A SpaceLoop oompoc

October 25, 2020. In which I pretend to be Elon Musk, and launch rockets into space using empty cylinders. We’ll learn a little about atmospheric physics, rockets, and building giant cylinders, in order to sketch an order of magnitude proof-of-concept (oompoc).


  1. Introduction
    1. The basic design
  2. The physics
    1. The barometric equation
    2. Temperature and gravity*
    3. The size of the plunger
  3. Design considerations
    1. Vacuum vexation
    2. Stabilising the plunger
    3. Cylinder stress and construction
  4. Conclusion
1. Introduction

Elon Musk is the CEO and founder of SpaceX, a company which sends rockets into space. Along with engineers at Tesla and SpaceX, he also proposed a wacky, high-speed alternative to trains: the hyperloop, a pneumatic tube for people. In this post, I conduct an initial feasibility study for combining these two ideas, and launching rockets into space with vertical hyperloops. I call this the “SpaceLoop”, though I originally toyed with “hyperlauncher”.

Since this is merely a feasibility analysis, I will ignore most of the important engineering problems, and focus on the physics. And even though I am focusing on the physics, I will adopt a philosophy of order-of-magnitude (oom) estimates, which I call oomism. I state for the record that “oomism” and the “SpaceLoop” are very, very serious business.

Note: pictures to come.

1.1. The basic design

The basic idea of the SpaceLoop is simple. Take a giant cylinder, stretching from the ground to the top of the atmosphere, and put a “plunger” inside which can move up and down, just like a French press. If the cylinder and plunger are airtight, one can imagine evacuating the cylinder and placing the plunger at the bottom, just above the ground. One can then flood the the area beneath the plunger with air from outside the cylinder, at atmospheric pressure, which rushes in and pushes the plunger into the vacuum above it, from ground level to the top of the atmosphere, where the object, if it has acquired enough energy, is liberated from the earth’s gravitational pull. If you prefer household objects to technocrats, we can think of the SpaceLoop as a French press combined with a vacuum cleaner.

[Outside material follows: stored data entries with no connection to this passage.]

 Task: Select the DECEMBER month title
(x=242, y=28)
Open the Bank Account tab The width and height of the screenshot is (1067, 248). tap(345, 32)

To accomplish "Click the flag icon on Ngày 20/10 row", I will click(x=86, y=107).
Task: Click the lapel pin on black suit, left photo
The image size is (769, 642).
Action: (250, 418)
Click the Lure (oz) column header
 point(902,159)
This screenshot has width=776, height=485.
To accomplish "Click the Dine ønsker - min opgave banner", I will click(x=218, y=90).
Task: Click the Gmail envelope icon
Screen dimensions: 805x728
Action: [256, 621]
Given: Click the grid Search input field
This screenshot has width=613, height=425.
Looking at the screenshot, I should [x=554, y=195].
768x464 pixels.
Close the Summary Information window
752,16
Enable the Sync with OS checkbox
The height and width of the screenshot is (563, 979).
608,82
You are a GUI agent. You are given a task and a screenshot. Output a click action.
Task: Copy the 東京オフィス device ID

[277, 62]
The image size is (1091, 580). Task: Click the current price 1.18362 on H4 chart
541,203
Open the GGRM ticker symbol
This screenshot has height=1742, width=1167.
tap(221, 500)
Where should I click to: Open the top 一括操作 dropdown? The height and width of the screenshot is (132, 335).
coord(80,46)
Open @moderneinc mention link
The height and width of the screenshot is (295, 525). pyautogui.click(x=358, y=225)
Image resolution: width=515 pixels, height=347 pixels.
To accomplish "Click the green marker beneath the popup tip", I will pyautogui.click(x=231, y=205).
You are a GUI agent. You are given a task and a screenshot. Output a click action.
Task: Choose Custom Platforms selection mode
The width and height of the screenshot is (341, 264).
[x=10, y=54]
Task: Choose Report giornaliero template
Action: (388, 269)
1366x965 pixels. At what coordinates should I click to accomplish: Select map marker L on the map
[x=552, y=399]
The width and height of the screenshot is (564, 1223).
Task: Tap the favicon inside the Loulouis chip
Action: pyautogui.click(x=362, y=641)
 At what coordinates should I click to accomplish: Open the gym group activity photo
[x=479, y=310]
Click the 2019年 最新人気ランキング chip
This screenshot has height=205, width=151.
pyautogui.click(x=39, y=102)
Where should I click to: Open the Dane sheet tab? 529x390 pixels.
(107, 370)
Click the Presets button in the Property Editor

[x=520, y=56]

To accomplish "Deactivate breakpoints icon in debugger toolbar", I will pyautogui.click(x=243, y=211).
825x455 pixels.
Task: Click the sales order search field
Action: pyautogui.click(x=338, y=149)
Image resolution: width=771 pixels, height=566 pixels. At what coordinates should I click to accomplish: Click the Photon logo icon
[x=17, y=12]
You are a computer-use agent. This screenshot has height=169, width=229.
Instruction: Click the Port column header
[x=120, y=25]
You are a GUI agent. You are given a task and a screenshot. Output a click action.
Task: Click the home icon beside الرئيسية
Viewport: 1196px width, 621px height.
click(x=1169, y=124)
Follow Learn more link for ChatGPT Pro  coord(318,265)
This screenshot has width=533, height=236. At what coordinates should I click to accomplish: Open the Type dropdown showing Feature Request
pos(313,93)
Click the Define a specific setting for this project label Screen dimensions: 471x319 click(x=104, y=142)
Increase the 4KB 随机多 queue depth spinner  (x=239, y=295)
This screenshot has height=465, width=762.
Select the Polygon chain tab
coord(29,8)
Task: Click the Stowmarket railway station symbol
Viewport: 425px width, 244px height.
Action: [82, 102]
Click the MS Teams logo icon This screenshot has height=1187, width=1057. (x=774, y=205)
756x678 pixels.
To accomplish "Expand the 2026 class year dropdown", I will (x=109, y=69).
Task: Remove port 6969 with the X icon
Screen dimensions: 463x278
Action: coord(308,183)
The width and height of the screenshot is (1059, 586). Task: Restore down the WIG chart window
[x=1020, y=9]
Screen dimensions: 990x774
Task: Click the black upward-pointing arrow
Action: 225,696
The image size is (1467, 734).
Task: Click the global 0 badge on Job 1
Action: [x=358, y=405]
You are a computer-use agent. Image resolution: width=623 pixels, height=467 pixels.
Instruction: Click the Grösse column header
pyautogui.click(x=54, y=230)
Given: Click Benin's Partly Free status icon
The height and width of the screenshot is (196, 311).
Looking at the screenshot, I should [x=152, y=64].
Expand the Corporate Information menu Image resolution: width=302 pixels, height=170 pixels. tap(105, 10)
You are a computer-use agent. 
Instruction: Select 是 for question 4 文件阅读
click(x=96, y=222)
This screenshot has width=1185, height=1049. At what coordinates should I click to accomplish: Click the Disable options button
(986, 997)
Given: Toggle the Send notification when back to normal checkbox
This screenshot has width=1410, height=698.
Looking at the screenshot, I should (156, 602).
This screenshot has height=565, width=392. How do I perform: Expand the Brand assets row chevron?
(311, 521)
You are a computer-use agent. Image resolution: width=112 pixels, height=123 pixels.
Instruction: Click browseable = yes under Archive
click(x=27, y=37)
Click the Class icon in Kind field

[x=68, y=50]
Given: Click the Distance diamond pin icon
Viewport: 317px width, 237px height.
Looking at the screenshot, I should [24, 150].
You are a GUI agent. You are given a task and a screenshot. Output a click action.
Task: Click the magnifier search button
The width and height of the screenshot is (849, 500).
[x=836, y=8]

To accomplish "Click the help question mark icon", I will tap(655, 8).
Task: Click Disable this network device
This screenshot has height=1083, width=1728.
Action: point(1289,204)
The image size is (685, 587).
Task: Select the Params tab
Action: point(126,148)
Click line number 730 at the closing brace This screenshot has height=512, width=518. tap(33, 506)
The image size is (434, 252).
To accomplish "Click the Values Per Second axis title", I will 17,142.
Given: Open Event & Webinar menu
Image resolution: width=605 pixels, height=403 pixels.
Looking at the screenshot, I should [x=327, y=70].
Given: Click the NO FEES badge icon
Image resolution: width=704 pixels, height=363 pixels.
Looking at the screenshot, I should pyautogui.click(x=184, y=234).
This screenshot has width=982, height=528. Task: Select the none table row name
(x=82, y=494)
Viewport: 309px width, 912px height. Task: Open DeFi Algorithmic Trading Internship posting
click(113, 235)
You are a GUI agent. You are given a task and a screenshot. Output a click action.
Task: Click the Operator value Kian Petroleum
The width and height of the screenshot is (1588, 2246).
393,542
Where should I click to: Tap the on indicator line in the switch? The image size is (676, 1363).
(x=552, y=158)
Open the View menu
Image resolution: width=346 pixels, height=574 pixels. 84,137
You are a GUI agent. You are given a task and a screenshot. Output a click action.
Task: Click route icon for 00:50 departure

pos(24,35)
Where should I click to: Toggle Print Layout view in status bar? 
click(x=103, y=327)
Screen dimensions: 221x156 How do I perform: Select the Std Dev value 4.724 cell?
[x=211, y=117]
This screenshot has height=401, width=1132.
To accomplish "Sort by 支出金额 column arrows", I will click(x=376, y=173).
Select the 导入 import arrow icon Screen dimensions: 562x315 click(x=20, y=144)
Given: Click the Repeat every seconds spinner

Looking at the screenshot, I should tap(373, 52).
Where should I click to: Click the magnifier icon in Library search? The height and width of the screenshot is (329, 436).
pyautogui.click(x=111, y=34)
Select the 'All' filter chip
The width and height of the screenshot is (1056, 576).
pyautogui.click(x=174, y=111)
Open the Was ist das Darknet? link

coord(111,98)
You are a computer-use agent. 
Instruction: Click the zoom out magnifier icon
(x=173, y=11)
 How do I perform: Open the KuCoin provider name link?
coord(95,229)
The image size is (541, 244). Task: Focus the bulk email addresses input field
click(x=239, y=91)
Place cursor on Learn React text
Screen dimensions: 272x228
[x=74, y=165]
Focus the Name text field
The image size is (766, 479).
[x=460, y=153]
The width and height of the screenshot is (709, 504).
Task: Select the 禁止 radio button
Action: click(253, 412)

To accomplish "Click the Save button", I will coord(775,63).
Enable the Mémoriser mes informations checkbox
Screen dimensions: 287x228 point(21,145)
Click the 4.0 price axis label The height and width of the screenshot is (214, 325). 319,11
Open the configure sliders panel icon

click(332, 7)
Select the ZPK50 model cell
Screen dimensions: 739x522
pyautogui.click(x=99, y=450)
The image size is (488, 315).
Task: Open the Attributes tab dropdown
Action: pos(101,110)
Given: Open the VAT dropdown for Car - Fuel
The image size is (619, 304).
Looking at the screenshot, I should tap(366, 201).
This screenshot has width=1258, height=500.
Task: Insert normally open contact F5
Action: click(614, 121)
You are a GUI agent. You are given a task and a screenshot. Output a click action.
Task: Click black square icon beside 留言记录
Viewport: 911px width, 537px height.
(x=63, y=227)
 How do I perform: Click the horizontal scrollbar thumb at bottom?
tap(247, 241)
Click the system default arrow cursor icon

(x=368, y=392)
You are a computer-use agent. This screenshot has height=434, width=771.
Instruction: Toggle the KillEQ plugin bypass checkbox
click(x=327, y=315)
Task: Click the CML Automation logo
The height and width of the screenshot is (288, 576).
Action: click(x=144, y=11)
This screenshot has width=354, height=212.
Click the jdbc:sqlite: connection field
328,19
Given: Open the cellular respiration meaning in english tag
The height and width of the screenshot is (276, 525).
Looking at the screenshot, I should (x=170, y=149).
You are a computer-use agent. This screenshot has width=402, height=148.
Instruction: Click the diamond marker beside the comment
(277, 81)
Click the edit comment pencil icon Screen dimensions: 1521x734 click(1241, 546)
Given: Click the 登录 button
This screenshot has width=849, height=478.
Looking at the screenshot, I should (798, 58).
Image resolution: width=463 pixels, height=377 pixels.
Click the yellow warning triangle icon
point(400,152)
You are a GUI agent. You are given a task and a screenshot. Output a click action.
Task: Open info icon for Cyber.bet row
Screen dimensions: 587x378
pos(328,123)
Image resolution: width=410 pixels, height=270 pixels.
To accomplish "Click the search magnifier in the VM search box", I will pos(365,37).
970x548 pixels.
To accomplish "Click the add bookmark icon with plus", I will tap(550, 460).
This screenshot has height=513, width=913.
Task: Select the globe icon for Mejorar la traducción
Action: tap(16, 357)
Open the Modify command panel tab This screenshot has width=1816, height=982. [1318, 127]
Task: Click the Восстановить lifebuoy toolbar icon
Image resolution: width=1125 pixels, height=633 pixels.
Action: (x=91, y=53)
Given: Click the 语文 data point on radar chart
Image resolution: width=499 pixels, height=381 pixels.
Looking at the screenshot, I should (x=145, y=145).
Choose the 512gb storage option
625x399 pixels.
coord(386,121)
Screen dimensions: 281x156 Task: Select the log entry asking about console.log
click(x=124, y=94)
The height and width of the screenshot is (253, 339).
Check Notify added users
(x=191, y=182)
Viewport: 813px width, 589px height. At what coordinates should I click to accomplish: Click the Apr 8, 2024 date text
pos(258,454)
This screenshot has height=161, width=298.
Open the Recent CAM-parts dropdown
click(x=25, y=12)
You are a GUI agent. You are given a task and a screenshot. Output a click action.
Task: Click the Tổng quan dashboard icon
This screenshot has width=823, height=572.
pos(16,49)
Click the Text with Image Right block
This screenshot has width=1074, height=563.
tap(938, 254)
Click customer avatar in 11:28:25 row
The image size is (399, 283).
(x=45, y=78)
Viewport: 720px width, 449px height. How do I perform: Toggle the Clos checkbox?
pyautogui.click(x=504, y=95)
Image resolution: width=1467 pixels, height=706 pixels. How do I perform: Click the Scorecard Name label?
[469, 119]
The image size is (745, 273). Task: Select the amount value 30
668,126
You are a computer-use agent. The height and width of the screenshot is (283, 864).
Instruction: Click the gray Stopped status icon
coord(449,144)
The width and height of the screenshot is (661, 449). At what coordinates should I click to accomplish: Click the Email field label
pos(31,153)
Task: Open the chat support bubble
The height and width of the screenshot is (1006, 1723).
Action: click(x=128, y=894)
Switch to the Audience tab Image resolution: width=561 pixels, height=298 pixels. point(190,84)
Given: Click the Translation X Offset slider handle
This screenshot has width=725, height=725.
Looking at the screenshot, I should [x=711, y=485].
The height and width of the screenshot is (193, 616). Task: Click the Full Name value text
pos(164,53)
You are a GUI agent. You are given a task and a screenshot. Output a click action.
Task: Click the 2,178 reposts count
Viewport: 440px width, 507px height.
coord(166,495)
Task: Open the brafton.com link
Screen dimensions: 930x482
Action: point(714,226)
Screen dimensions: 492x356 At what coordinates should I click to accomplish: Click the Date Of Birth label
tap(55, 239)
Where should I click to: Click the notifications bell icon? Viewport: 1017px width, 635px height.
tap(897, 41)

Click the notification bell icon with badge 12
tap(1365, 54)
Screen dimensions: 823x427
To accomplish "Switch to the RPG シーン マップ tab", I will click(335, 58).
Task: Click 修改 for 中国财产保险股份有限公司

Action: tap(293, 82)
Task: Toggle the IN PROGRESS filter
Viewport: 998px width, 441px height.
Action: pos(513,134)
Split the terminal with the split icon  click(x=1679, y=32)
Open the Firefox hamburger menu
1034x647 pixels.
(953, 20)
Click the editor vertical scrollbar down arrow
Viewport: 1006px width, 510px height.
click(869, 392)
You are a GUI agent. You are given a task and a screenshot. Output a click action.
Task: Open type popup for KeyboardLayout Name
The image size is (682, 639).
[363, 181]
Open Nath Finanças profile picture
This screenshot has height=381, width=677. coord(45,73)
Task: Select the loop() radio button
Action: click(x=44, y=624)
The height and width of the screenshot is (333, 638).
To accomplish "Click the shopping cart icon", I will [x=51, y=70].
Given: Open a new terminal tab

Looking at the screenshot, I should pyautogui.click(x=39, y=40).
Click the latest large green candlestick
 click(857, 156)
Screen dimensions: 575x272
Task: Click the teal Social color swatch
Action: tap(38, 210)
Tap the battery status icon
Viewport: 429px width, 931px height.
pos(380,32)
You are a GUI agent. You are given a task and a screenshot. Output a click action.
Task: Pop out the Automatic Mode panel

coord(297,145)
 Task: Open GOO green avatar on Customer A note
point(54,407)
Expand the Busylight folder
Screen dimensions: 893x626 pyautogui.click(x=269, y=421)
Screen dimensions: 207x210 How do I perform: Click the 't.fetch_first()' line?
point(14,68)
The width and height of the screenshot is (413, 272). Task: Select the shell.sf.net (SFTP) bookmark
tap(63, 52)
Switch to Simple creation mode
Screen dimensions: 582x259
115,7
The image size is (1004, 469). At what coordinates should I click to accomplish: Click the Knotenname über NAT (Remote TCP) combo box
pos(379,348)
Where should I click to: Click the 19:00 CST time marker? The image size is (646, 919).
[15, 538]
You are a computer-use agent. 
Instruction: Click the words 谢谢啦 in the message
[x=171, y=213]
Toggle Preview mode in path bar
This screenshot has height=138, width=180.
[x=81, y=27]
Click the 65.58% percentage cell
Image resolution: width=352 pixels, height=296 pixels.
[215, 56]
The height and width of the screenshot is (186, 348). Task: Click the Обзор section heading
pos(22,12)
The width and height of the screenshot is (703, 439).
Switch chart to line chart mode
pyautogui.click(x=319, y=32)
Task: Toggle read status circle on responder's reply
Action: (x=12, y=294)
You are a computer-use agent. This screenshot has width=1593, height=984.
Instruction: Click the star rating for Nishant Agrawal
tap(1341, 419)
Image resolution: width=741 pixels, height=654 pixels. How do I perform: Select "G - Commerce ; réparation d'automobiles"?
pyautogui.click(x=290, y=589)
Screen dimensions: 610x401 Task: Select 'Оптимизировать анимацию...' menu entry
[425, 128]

In the next section, we’ll discuss simple models of atmospheric pressure, and check that our scheme can, in principle, launch objects into space. This will constitute an oomist proof-of-concept, or oompoc. In the final section, we discuss some elementary issues of design and engineering.

2. The physics

Now that the high-concept pitch is out of the way, we have some physics to do. Can we launch anything? How light must it be? What physics are we neglecting? We’ll address all of these, though with a more or less oomist lens.

2.1. The barometric equation

In order to understand how much force is supplied to the plunger, we need to understand how pressure varies with height, and indeed, how high the atmosphere effectively is for our purposes. We will start with the simplest model: it is an ideal gas, in hydrostatic equilibrium, small enough that gravitational acceleration is constant. Let’s unpack these. An ideal gas satisfies the ideal gas law,

\[PV = Nk_BT \quad \Longrightarrow \quad P = n k_BT,\]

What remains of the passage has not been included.